9.3.5. SCALABILITY AND AVAILABILITY OF WRAPPED LEGACY APPLICATIONS

It is often desirable to use an existing terminal-based legacy application within a service. Just as often, it is not possible to make changes to the existing application. In these cases, one of the most popular and effective ways of using legacy applications in newly developed applications is screen scraping. The character stream that is used to build the terminal user screen, such as on a VT100 terminal, is analyzed. Effectively, the application mimics a VT100 terminal client.

This approach has several benefits. It is a fairly cheap and straightforward way to include some of the existing functionality into a service. Specifically, it is a low-impact solution because no changes to the original application are required. There are also downsides to this approach, mainly in relation to scalability and availability. First, a lot of existing VT100 systems will have daily maintenance windowsusually at nightwhen the application and thus the service are not available. This must be incorporated into the relevant SLAs for the service. Second, any changes to the application terminal screen require maintenance work in the service application. Furthermore, granularity of a typical stateless service call can easily span multiple terminal screens. This will lead to rather high latency when invoking such a service. On the other hand, a design that performs multiple fine-grained service calls requires a stateful service, which is generally not advisable, particularly because such systems normally work on a pooled resource, in this case, terminal connections. Furthermore, the service can only scale to the amount of transactions and sessions that are supported by the legacy application.

A business that aims for this type of reuse must be prepared to face the consequences of this decision. It will usually save a large amount of money, but this comes at the cost of somewhat limited scalability and robustness with increased maintenance [TDM2000].

9.3.6. SCALABILITY AND AVAILABILITY IN A HETEROGENEOUS SOA

Ultimately, services in most SOAs that run on different platforms are likely to be integrated. For example, the flight booking EJB might call a SOAP Web service to charge the customer's credit card. Because many SOA initiatives start out providing a whole new enterprise IT infrastructure, it is easy to lose sight of this fact. However, if properly deployed, an SOA supports the concept of heterogeneous service platforms working together.
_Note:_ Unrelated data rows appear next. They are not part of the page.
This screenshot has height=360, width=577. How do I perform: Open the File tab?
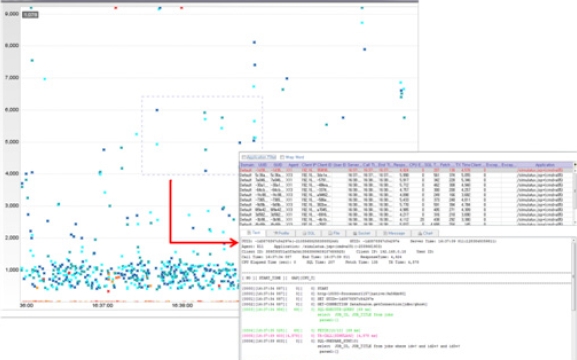pos(334,233)
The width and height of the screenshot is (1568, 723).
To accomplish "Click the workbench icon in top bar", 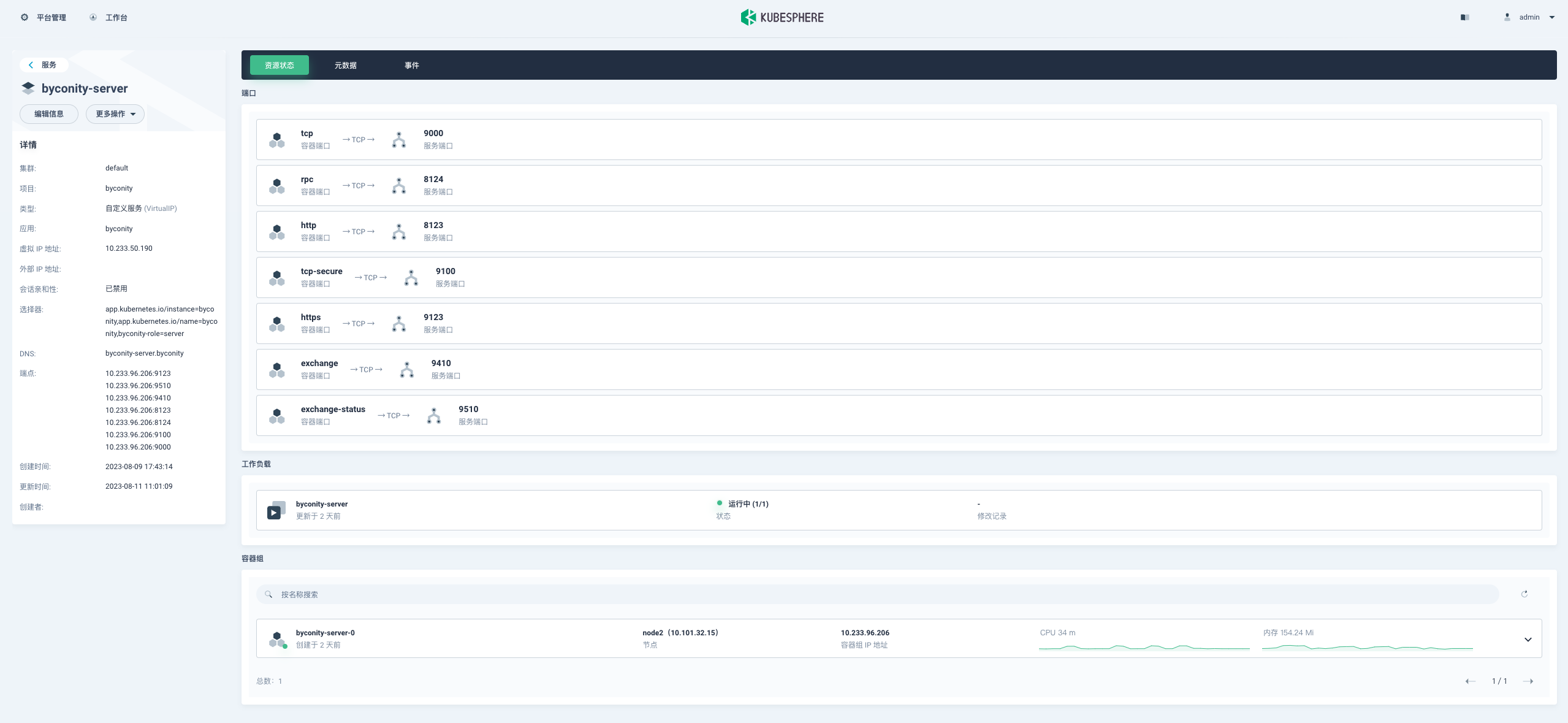I will 93,17.
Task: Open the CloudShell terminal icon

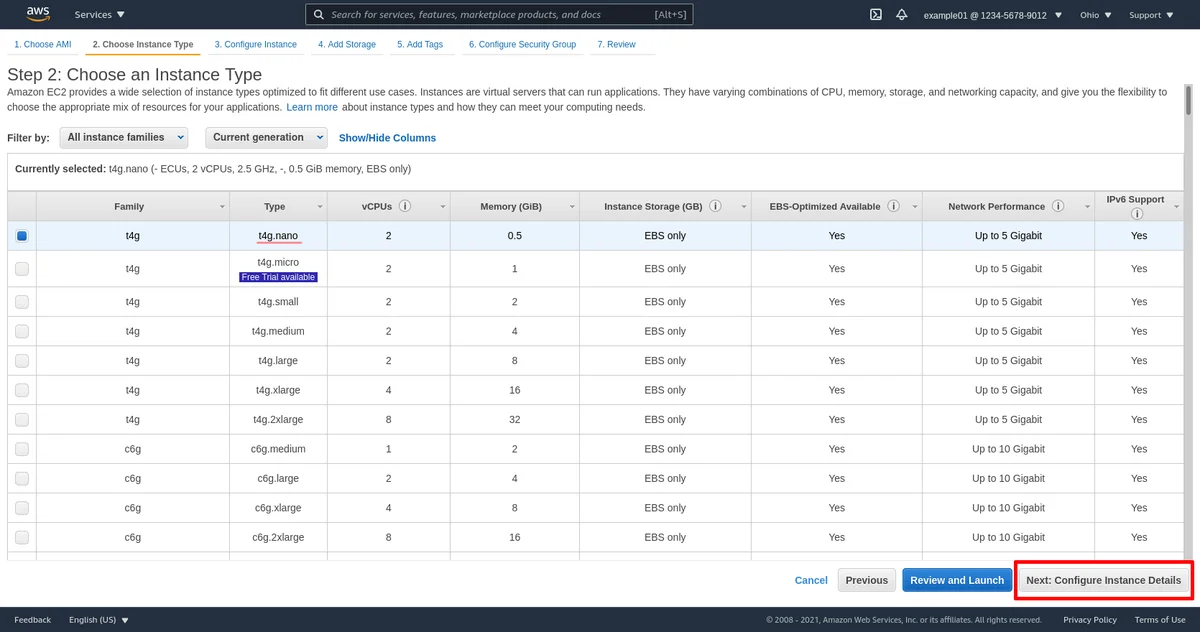Action: [875, 15]
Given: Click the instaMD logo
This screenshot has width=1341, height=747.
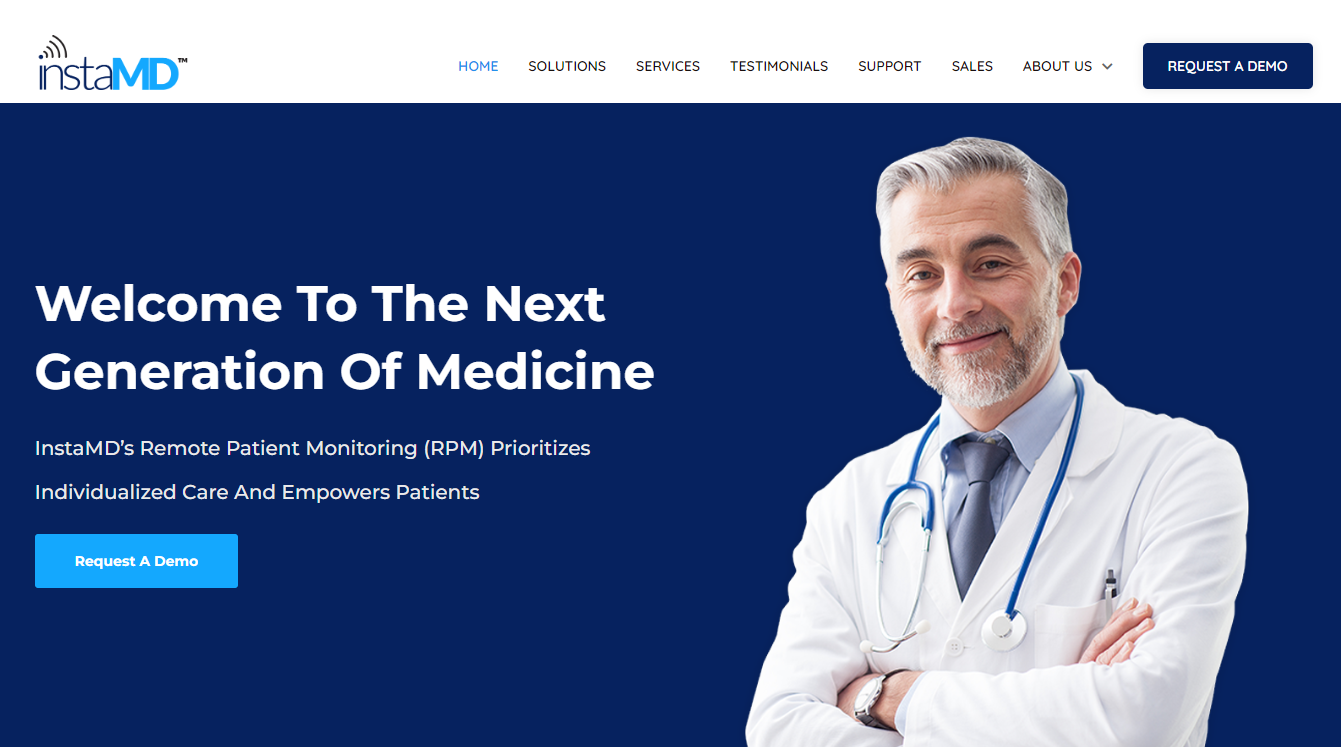Looking at the screenshot, I should 113,64.
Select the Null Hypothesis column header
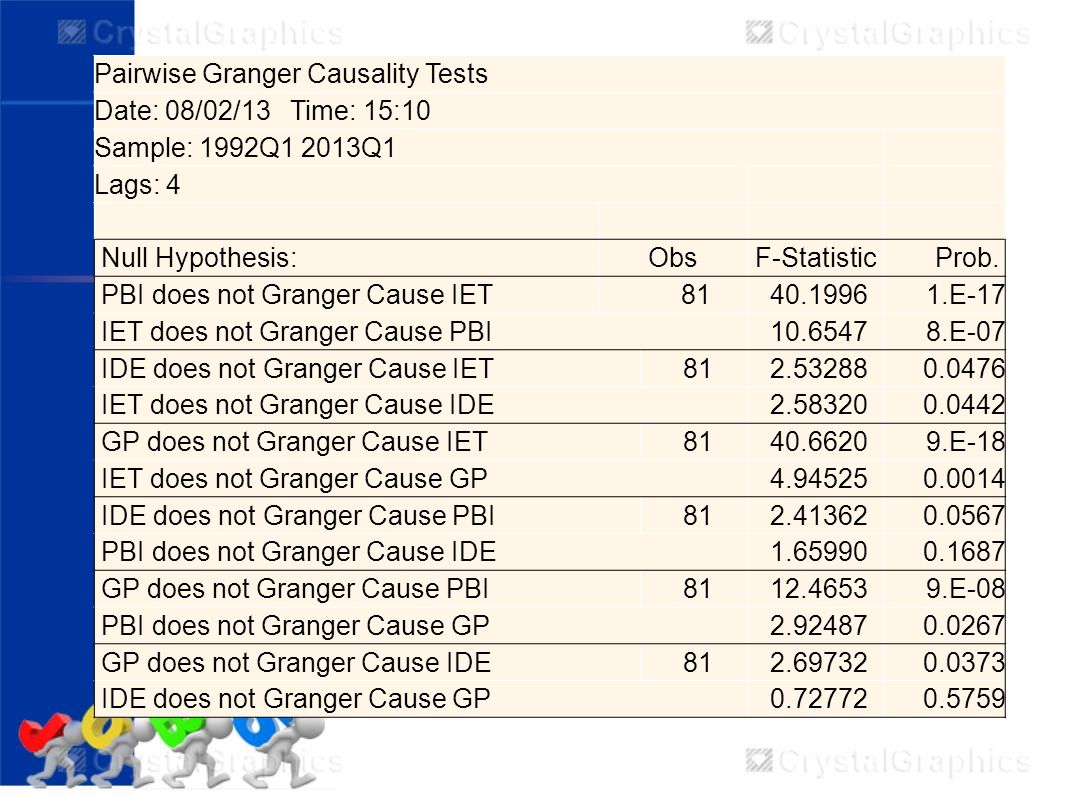The image size is (1065, 796). pos(199,258)
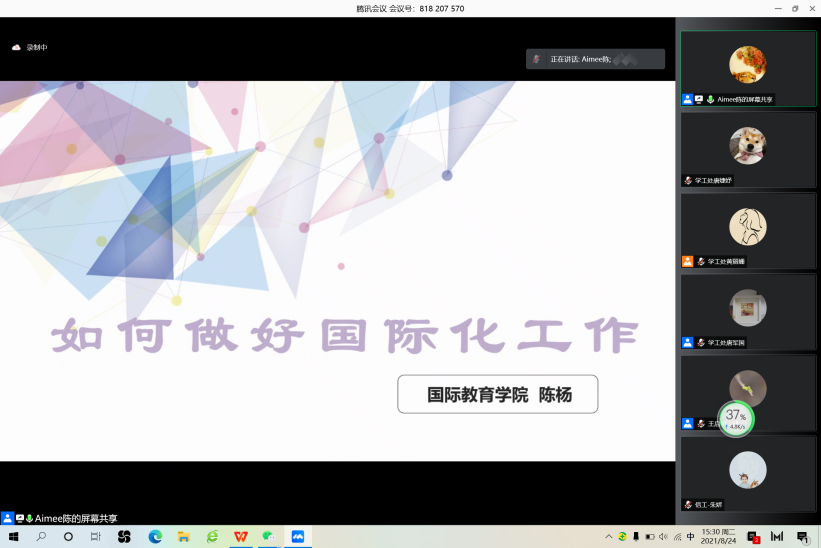
Task: Open WeChat from the taskbar
Action: [268, 537]
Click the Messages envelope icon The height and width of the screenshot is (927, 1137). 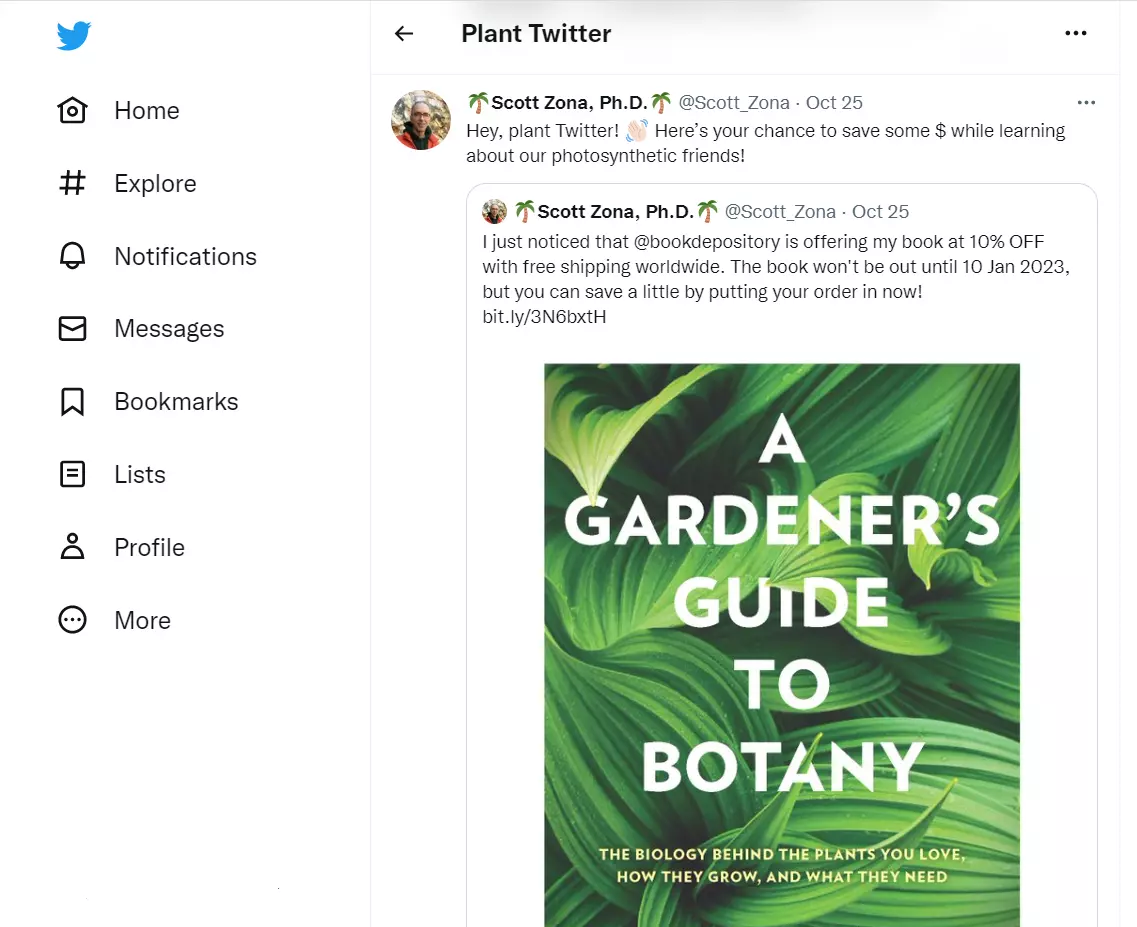[x=73, y=329]
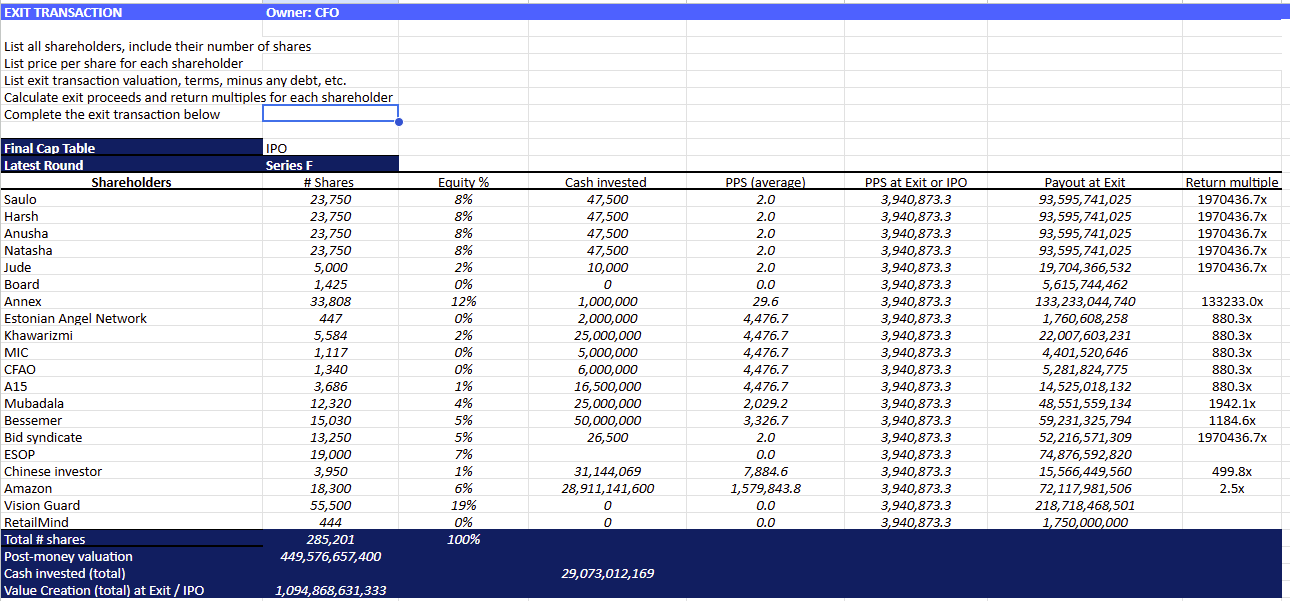
Task: Click the PPS at Exit or IPO header
Action: click(x=915, y=182)
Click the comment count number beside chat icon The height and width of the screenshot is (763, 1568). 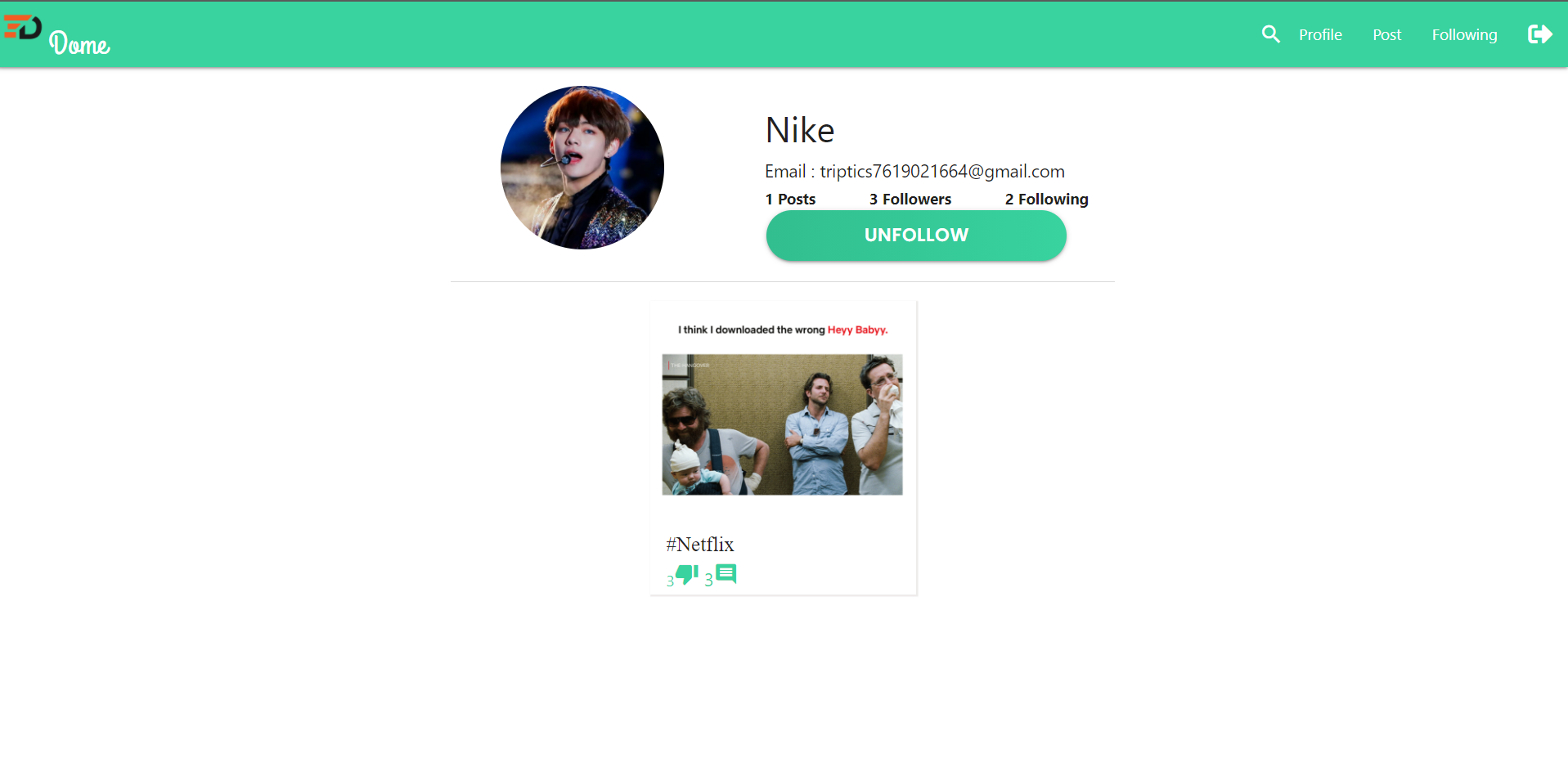709,580
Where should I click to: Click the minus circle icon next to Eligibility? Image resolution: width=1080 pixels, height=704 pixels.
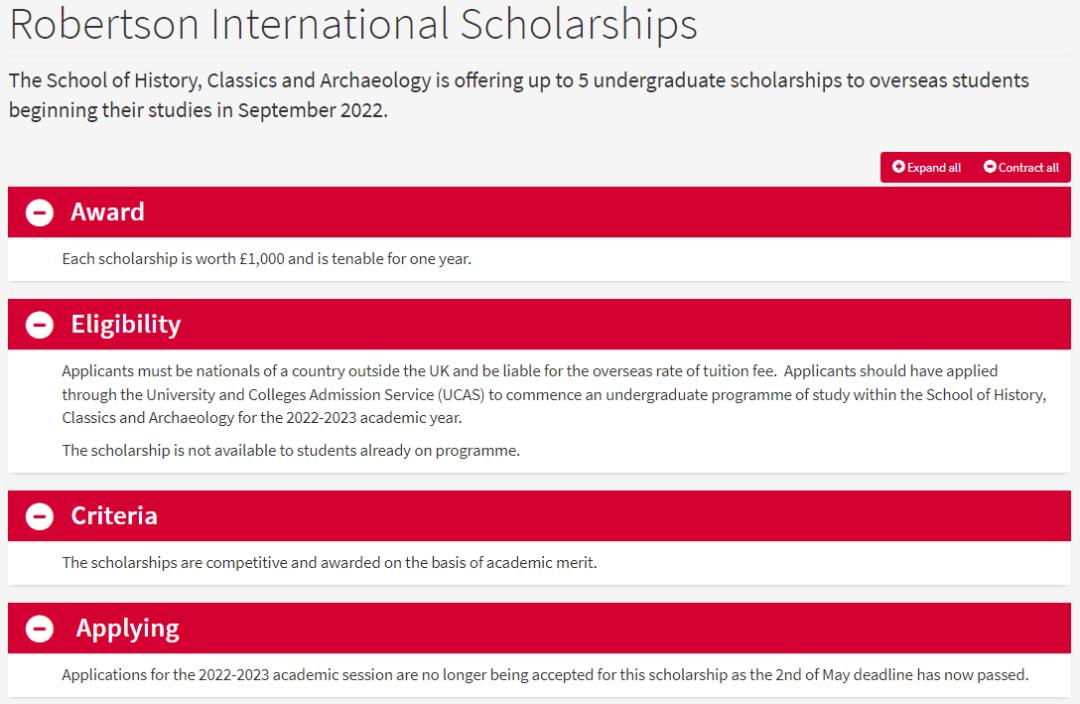point(39,325)
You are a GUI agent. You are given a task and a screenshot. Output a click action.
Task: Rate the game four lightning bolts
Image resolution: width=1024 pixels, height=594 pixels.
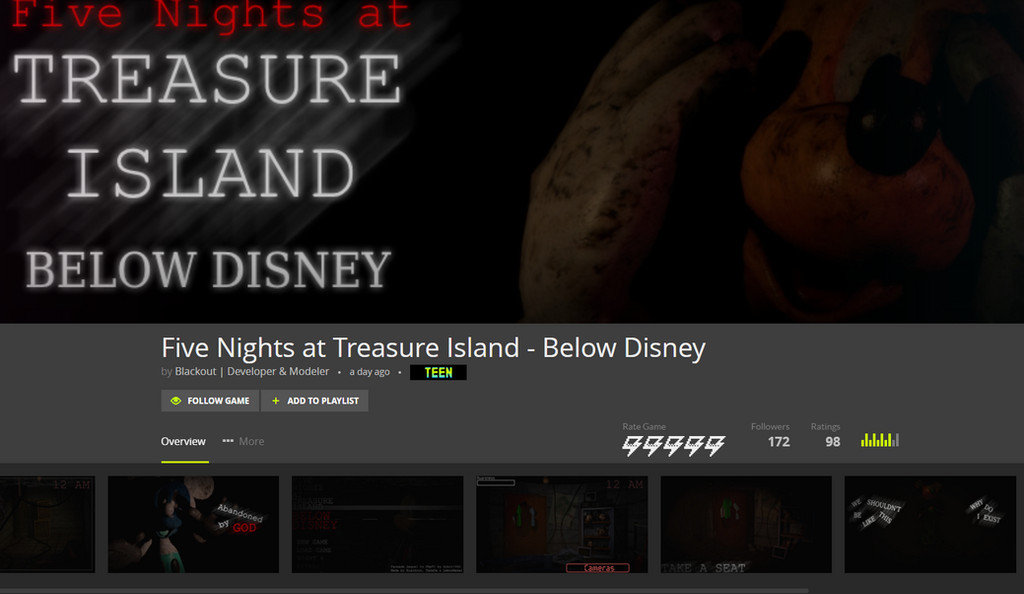tap(694, 445)
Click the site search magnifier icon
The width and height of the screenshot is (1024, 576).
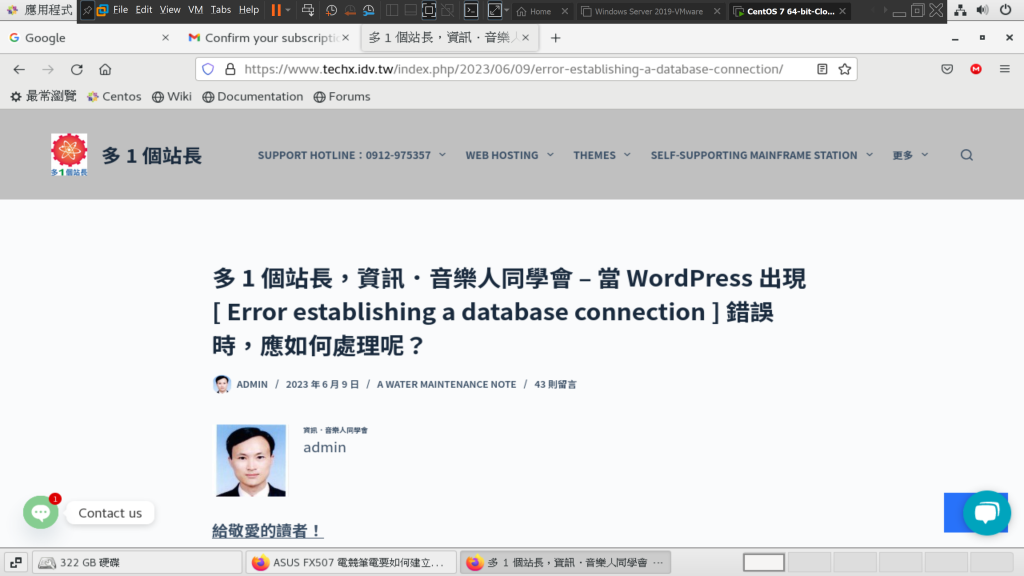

The individual services are only loosely coupled and share no common transaction contexts. Therefore, if all individual services are designed to be available and scalable, the overall system will be available and scalable in principle.

However, the situation is not quite so simple. For example, increasing scalability on the top of the service stack might not increase overall scalability of the system because services down the application stack might be overloaded. Thus, changing an SLA for a frontend service usually requires changing SLAs for backend services as well. As an analogy, imagine a call center that relies on a single database to operate at its maximum user load. Simply adding more agent seats and phone lines to the call center does not increase its capacity unless the database system is also upgraded.

The uptime of services that run within a heterogeneous infrastructure does not amount to the lowest uptime of the service chain. If three services provide an uptime of 98%, the resulting uptime is the product of the individual uptimes:

UT = 98% x 98% x 98% = 94.1%

However, the weakest link in the service chain still has the highest impact on availability in addition to scalability. Therefore, project management must first focus on bringing the weakest technology in line with the SLA's requirements.